Mr Donohoe:  Can I just say to you that, in these circumstances, it seems strange that you are not in a position to be able to give us, today, a figure, if the Government of that administration was able to put it within the Red Book. Why; what is the difference?

Chairman

  389.  Mr Rowlands has given us an indication.
  (Mr Rowlands)  I have tried to be helpful. Can we reflect on that and if we want to say to you more we will do.

Chairman:  Yes; because Mr Rowlands has given us an indication, which even the most stupid of us can probably pick up.

Mr O'Brien

  390.  Can I go back to the question of the Highways Agency, and could you tell me, in the current year, 1998-99, how much they will be spending on the national roads network and how much will they be spending on maintaining the existing system? Would I be fair in saying there is a capital and a revenue input there, and, if there is, could you tell me both the charges?
  (Mr Brearley)  I will give you some figures, if I may. There is a figure, in Figure 8.a, on page 62 of the Report, for 1998-99 National Roads, £1,349,000,000, (one billion, 349 million) as a grand total.

  391.  That is capital, is it?
  (Mr Brearley)  No, that is both capital and current.

  392.  How much of that then would be revenue?
  (Mr Brearley)  Can I split it down, first of all, into maintenance, which is about £650 million of that total, of which itself about £285 million is capital maintenance and £175 million is routine current account maintenance, so to speak. Something like £150 million is for the renewal of bridges, which is capital expenditure, really, and then there is about £40 million which is things like the electricity for the street-lights, other equivalent expenditure, which is current expenditure, pretty largely, so it splits into both; and that is all maintenance that I have been talking about there. And then there is something of the order of £562 million for road infrastructure improvements, of which, that is all capital except the £114 million which is PFI payments for the DBFO schemes of the kind we were referring to earlier, inside that. And, finally, to get the total, there is about £140 million which is, as the Highways Agency say, making better use of the network, which is really small, capital expenditure, small schemes, junction improvements, and so on.

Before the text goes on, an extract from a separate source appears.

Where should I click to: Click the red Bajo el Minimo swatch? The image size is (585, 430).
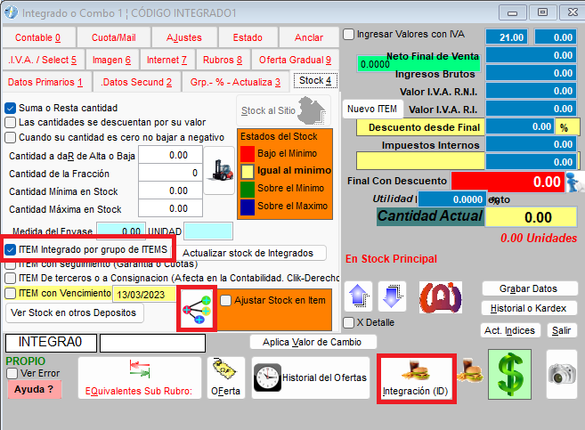(247, 153)
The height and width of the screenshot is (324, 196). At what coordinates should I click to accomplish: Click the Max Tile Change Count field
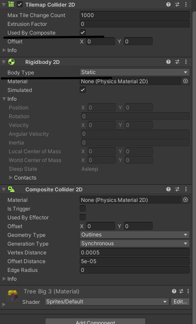(135, 15)
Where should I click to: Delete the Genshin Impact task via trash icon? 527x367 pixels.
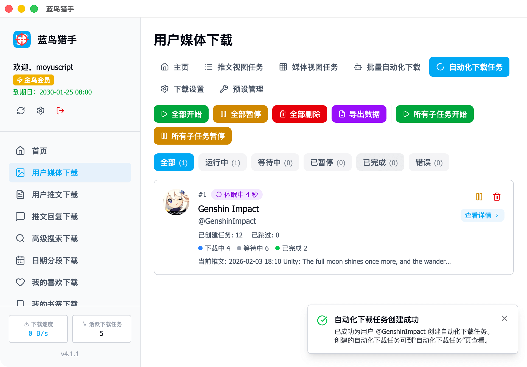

  393.  How much of that is spent on expanding the motorway system?
  (Mr Brearley)  I suppose, it is the infrastructure improvements, the larger road schemes, which are making the greatest contribution to that, which, ignoring the PFI payments, is of the order of £440 million this year, though, in fact, quite a bit of the `making better use' sum, which is junction improvements and lane improvements, small things of this kind, it is increasing the capacity of the network but not in sort of dramatic, one-off ways.

  394.  The £114 million that is spent through the PFI, that is all expanding the motorway, there is no maintenance in that, is there?
  (Mr Brearley)  Those are the payments for the DBFO schemes and the routes that were involved in those, so the sums of money are remunerating the contractors, basically, both for the capital expenditure they have undertaken and the ongoing operating costs that they have got.

  395.  Who is responsible for maintaining the roads built by PFI?
  (Mr Brearley)  The contractor.

  396.  They are; so it comes out of this?
  (Mr Brearley)  Yes.

  397.  What are those figures as a proportion of the total budget for highways and how does this compare with the previous two or three years?
  (Mr Brearley)  The £114 million compares with a total of about £1,350 million, as I say, so we are talking about something like 8 per cent. So that is that level of comparison. And this sum has, of course, been growing quite considerably in recent years, it was almost nothing at all only a few years ago, as more DBFO schemes have come on board.

  398.  But what is the total out of the Department's budget?
  (Mr Brearley)  The Department's budget, John, is?
  (Mr Ballard)  The total budget for the Department is about £12.5 billion in 1998-99.

  399.  And that is including the grants to local authorities, too, is it?
  (Mr Brearley)  No, actually, it is not; so it is about 1 per cent anyway of the grand Department's budget, to split it in that way.